I'm really excited, too, about how Speech at Dartmouth fits into the larger initiatives across campus. Speech is an active, helpful partner in intradisciplinary efforts, in clusters of colleagues and students focused on some of the most important issues and opportunities. Speech is inherently a process of experiential learning—of making meaning through the practice(s) of communication and the value of reflecting on how theory informs practice. And not only that, but speech is often a part of experiential learning in other disciplines—whether the processes of discovery, the products created from the experiences, the learners' reflections on what was learned and how. We make these discoveries through communication—through speaking and writing.

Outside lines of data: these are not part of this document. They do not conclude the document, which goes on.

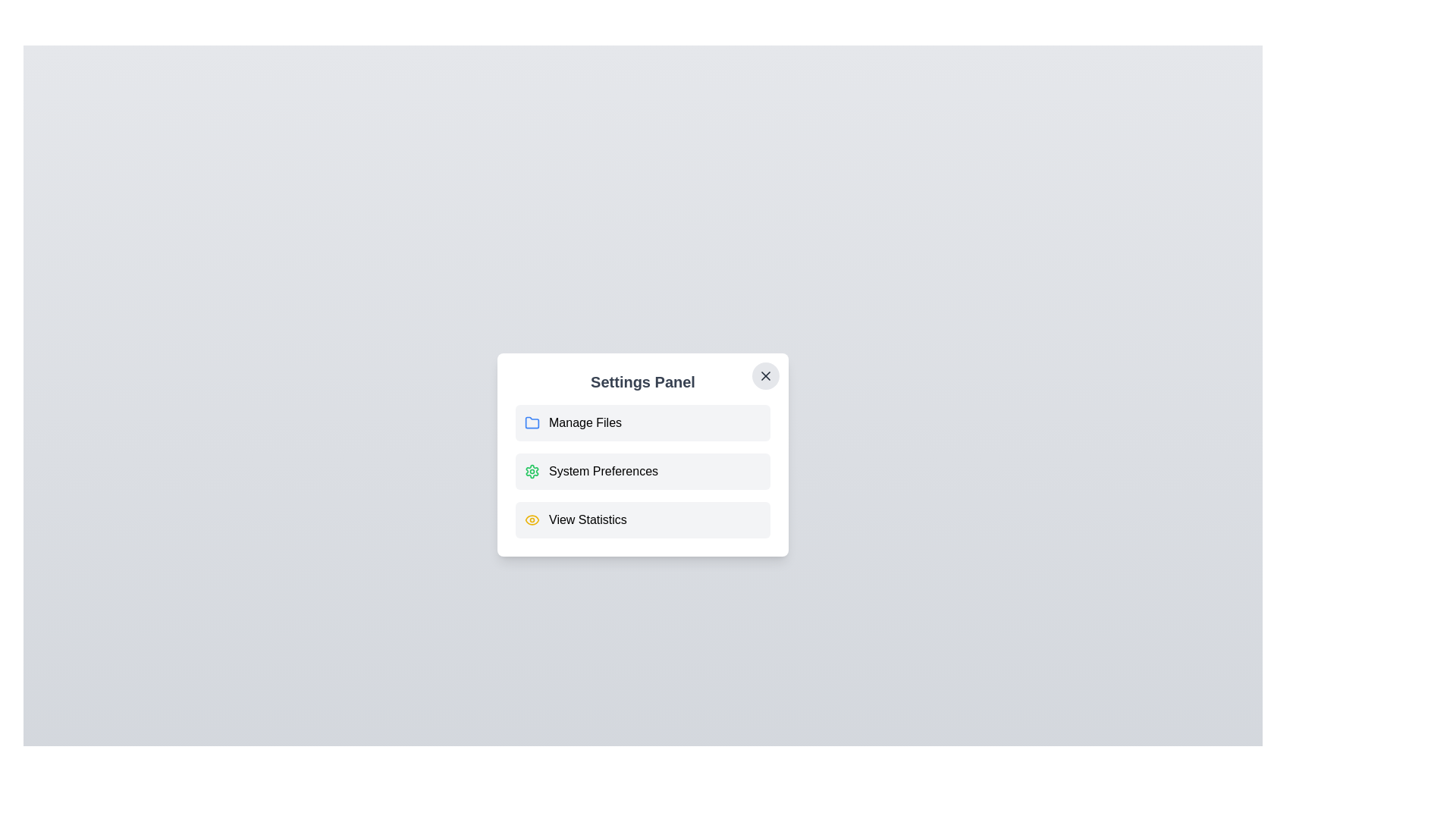 The height and width of the screenshot is (819, 1456). Describe the element at coordinates (765, 375) in the screenshot. I see `the Close Button represented by a diagonal cross icon ('X') in the top right corner of the Settings Panel` at that location.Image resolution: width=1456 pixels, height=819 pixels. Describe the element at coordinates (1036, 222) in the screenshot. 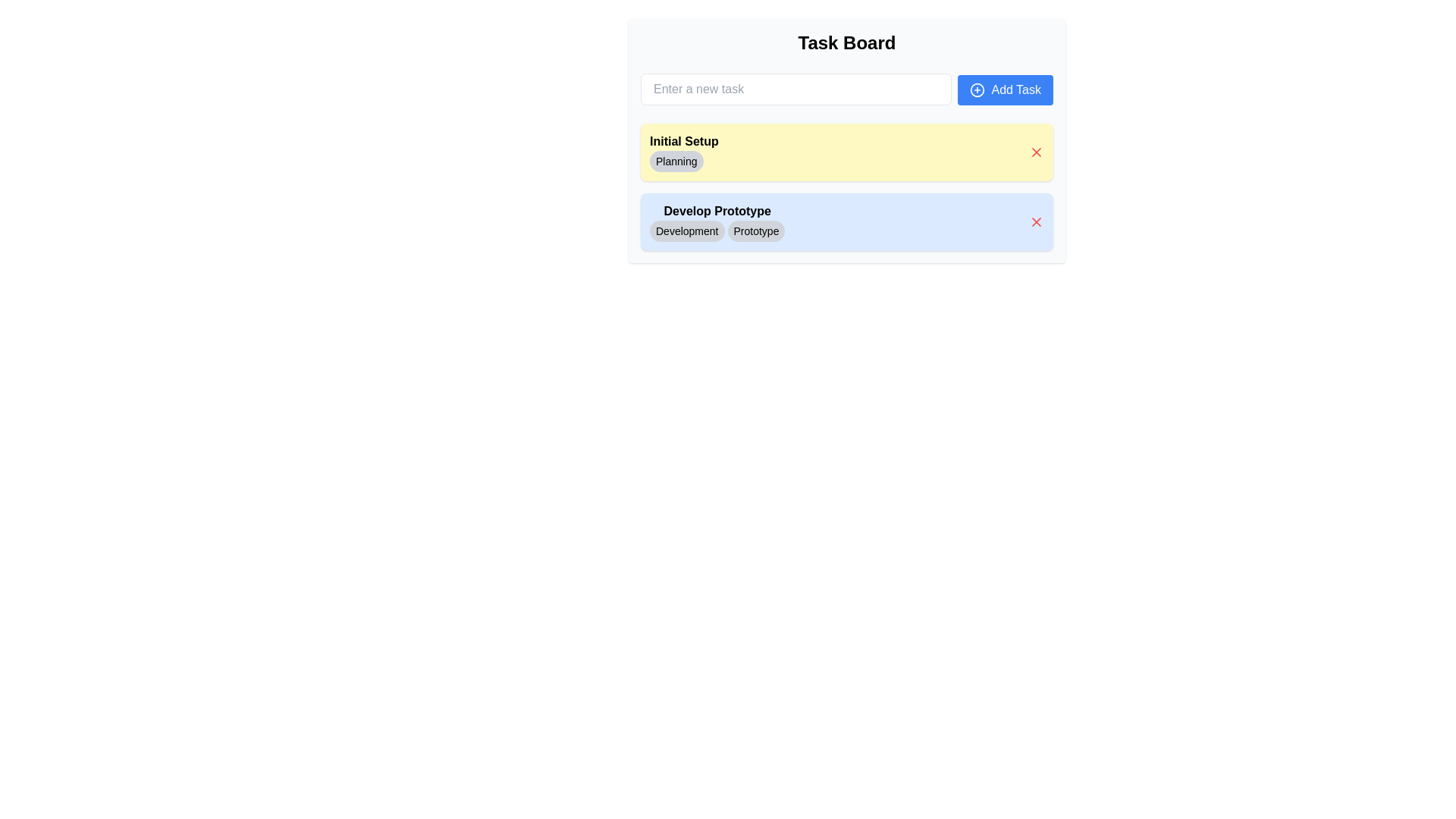

I see `the red cross (X) button located in the top-right corner of the 'Develop Prototype' section` at that location.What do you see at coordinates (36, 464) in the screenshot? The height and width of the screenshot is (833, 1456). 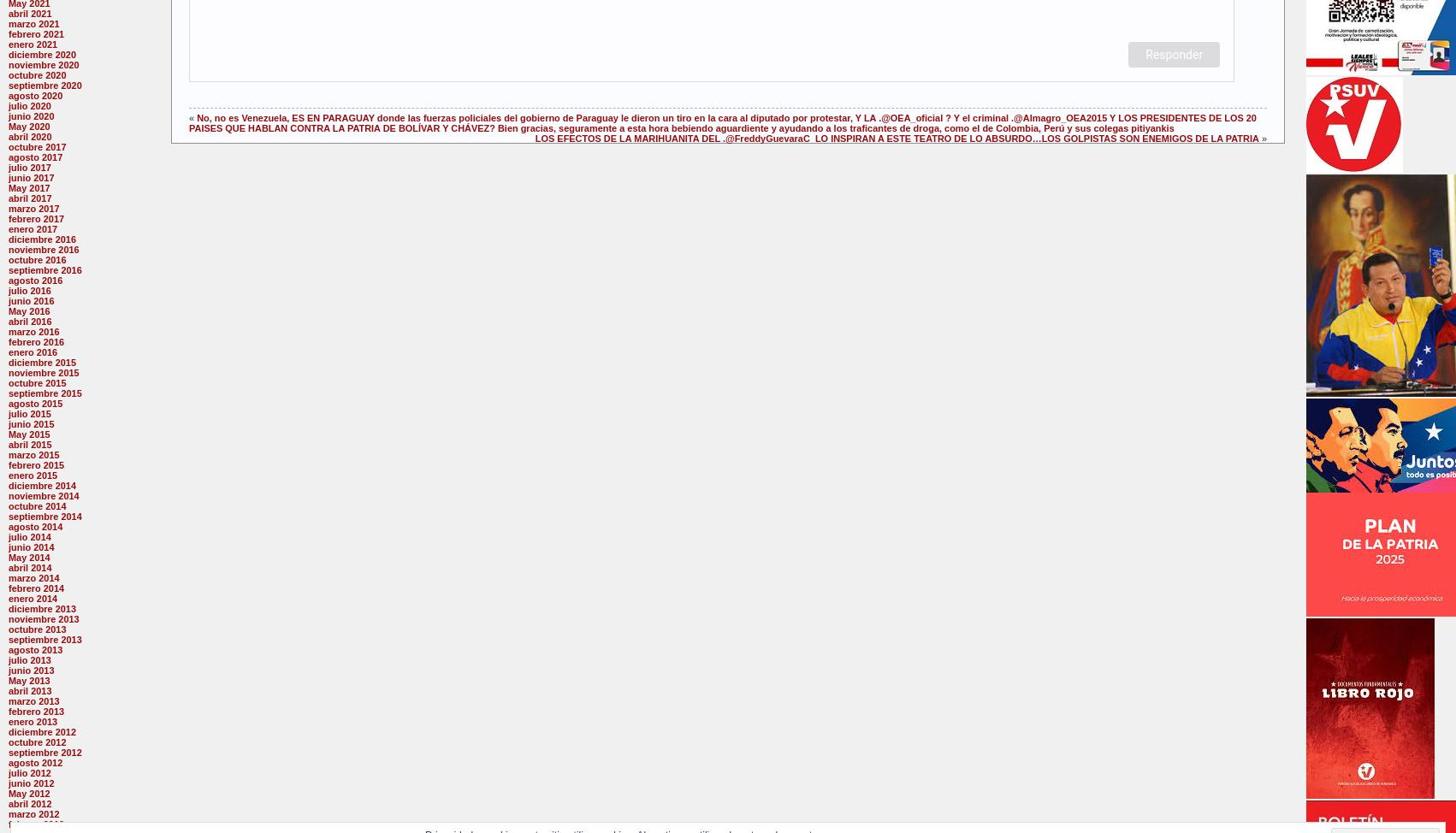 I see `'febrero 2015'` at bounding box center [36, 464].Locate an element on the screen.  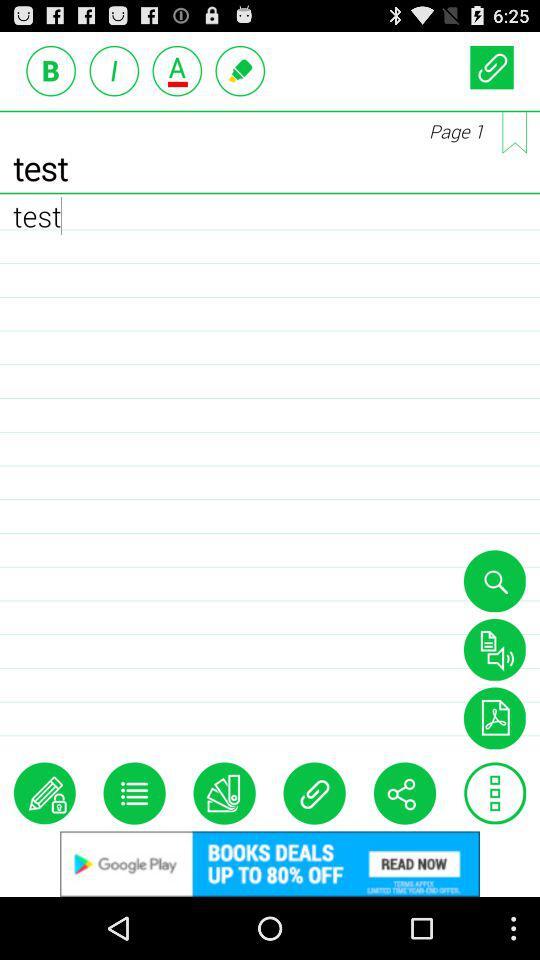
add/remove underline is located at coordinates (177, 70).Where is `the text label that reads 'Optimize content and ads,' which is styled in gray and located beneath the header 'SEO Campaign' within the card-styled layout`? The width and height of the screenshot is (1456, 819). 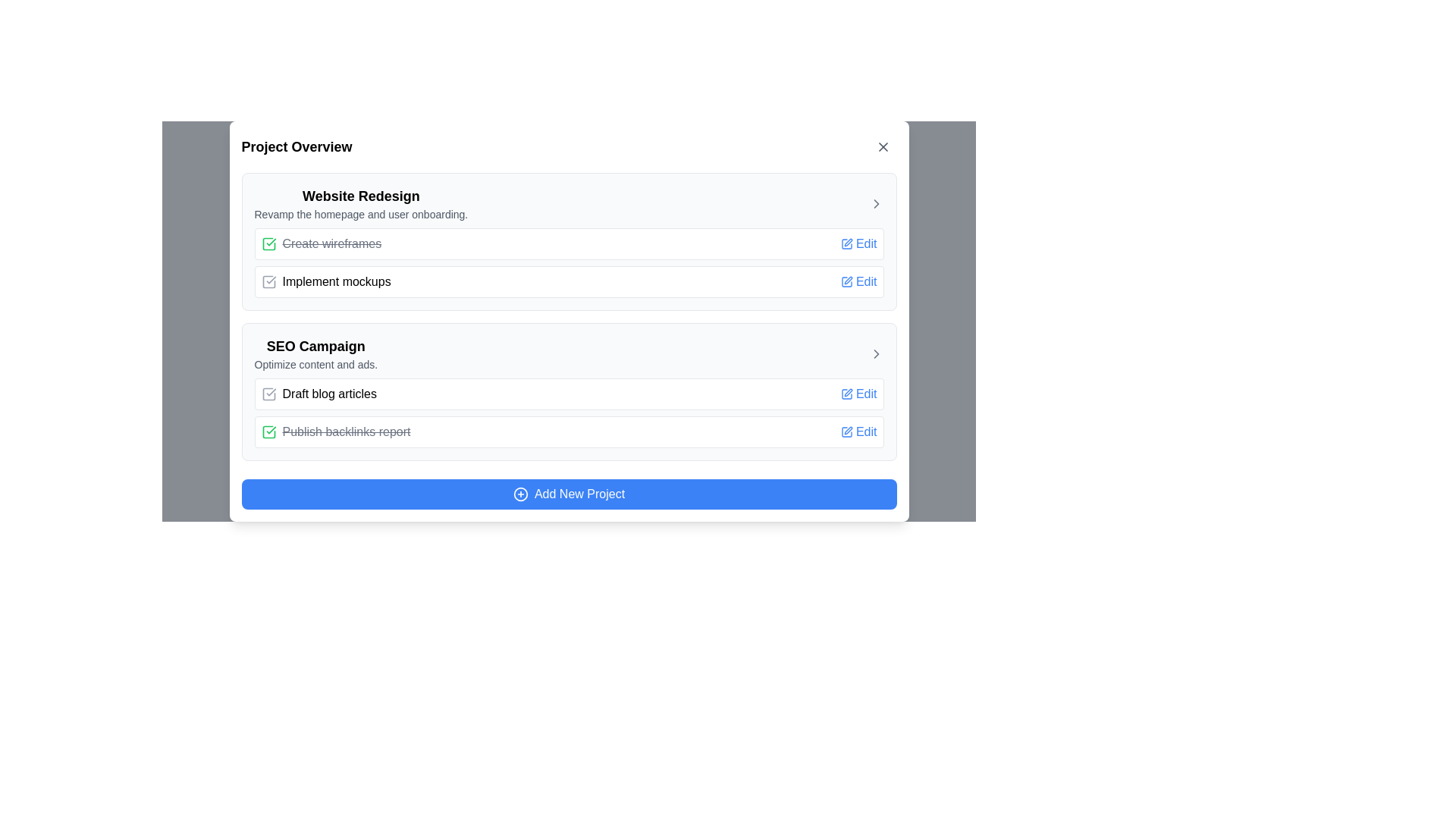 the text label that reads 'Optimize content and ads,' which is styled in gray and located beneath the header 'SEO Campaign' within the card-styled layout is located at coordinates (315, 365).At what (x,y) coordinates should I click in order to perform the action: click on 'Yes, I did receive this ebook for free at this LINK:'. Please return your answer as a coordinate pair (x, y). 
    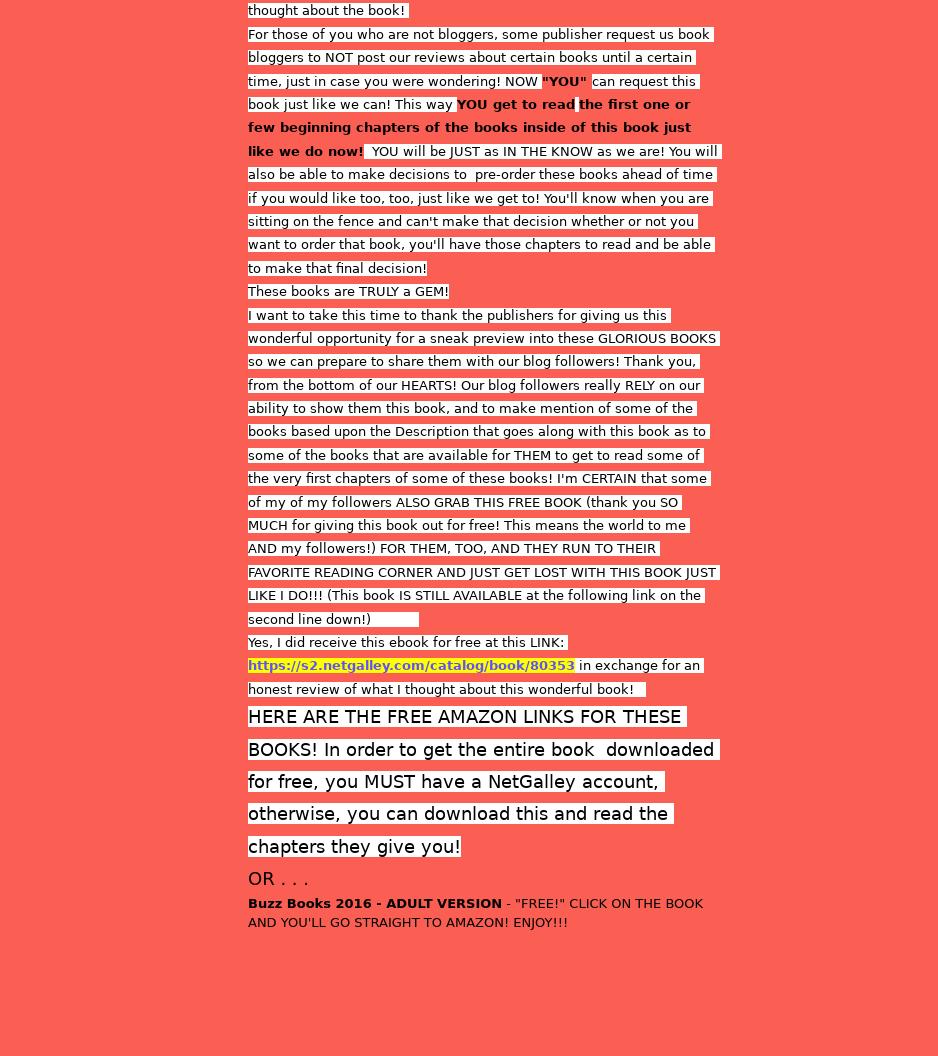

Q: Any concluding thoughts about Speech at Dartmouth?
JC: Speech at Dartmouth is more than public speaking—but even if it weren't, it would still be worth teaching, learning, studying, theorizing, doing. Taught with innovative approaches and academic rigor; drawing on the larger discipline of Communication and specific research areas like attitude change, information processing, and affect; welcoming students who are curious, committed, and interested in deeper understandings of what it means to make meaning—in a course like this, with students like that, amazing things happen. Sure, my students become better speakers, but they also become better critical thinkers, better listeners, better rhetorical critics—eager to use their voices to change the world.